Reading passage:
------------
Design With Security in Mind: Why Manufacturers Need to Plan for IoT Device Security from the Beginning

This is the fifth article of a 6-part series looking at innovation in the electronics industry.   

The Internet of Things (IoT) is growing rapidly. According to Statista, there are 42.62 billion IoT devices, sensors, and actuators worldwide as of 2022 – up from 35.82 billion in 2021 and 30.73 billion in 2020, respectively – and projected to grow to 75.44 billion by 2025. 

With this massive adoption also comes an increase in security vulnerabilities, as well as cyberattacks targeting IoT devices, which are growing in number and sophistication. According to a Kaspersky analysis shared with Threatpost, the firm detected more than twice the volume of cyberattacks in 2021 compared to 2020. Notorious high-profile attacks from the Stuxnet worm to the Mirai botnet have led to a growing awareness of the need for more developed IoT security practices. 

Why are IoT devices so vulnerable? Whose responsibility is IoT security? And what can manufacturers do to design more secure connected devices?  In this article we examine these questions and offer some guidance for understanding the complexities of IoT security.
------------
Short problem 1:
Answer the following questions from the article on IoT device security.
(a) Which part of the series is this article?
(b) According to Statista, how many IoT devices, sensors, and actuators existed worldwide as of 2022?
(c) According to the Kaspersky analysis, how did the volume of cyberattacks detected in 2021 compare with 2020?
Short problem 2: Carry the article on IoT device security forward from its last sentence, writing the next section.

Material shown:
------------
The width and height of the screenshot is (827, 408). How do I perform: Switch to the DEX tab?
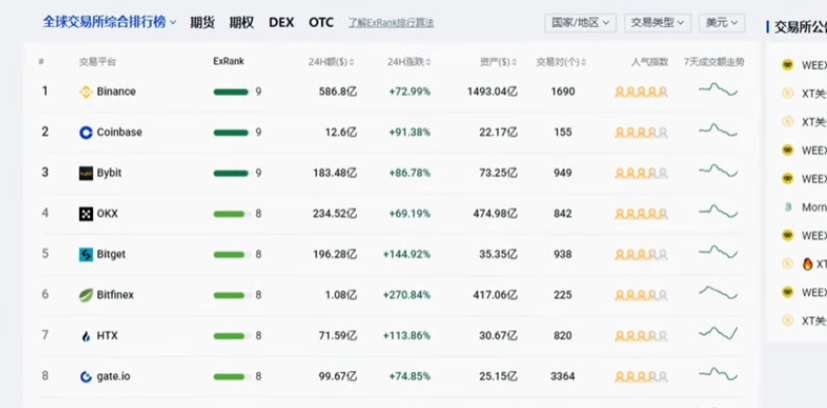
------------
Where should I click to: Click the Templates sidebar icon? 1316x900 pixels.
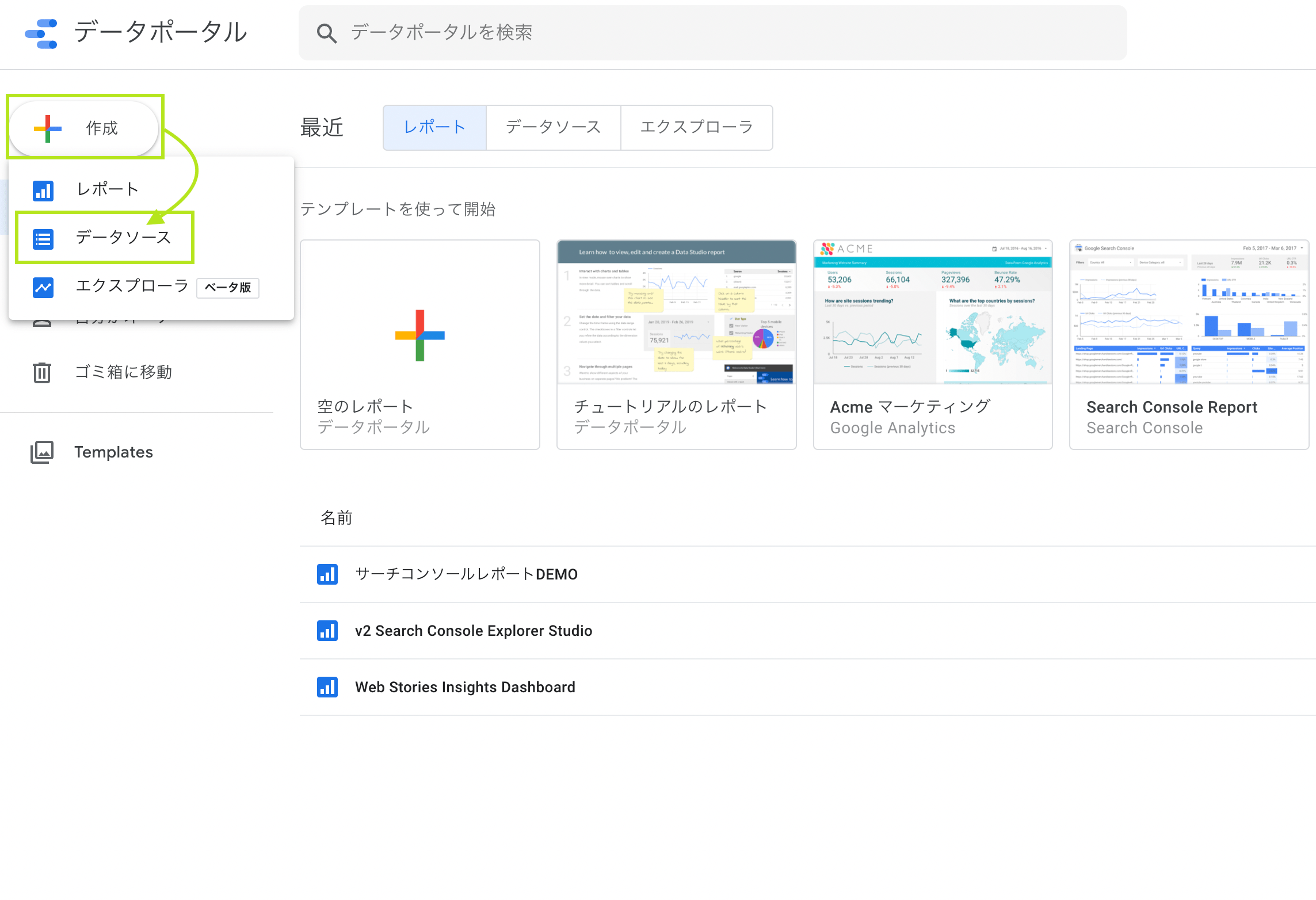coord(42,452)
------------
Result 1:
(a) It is the fifth article of a 6-part series.
(b) 42.62 billion.
(c) More than twice the volume detected in 2020.

Result 2:
The Importance of IoT Security 

IoT devices are both smart and connected, gathering and sharing mass amounts of data on a near constant basis. This makes them a valuable target for bad actors who want to access devices and their data or as a potential back door into their organization’s network. The rise in connected devices increases the size of the network, which also increases the attack surface and potential entry points to that network. The growth in data captured and transmitted also grows the amount of data that is stored, processed, and shared, creating more data that can be compromised. These small devices represent a massive increase in potential targets for malicious third parties.

Compromises to IoT by threat actors can create a wide array of negative impacts, such as IP theft, damage to brand image, regulatory non-compliance and legal consequences, alteration of proprietary data, sensitive and personal data leaks, total ecosystem unavailability, and more. Furthermore, IoT security differs from traditional data breaches in that the IoT provides a bridge between digital and physical, making it possible for hackers to wreak havoc in the physical world—such as taking control of a vehicle or causing a nuclear power plant to melt down. As stated by the World Economic Forum, “hacking the location data on a car is merely an invasion of privacy, whereas hacking the control system of a car would be a threat to a life.”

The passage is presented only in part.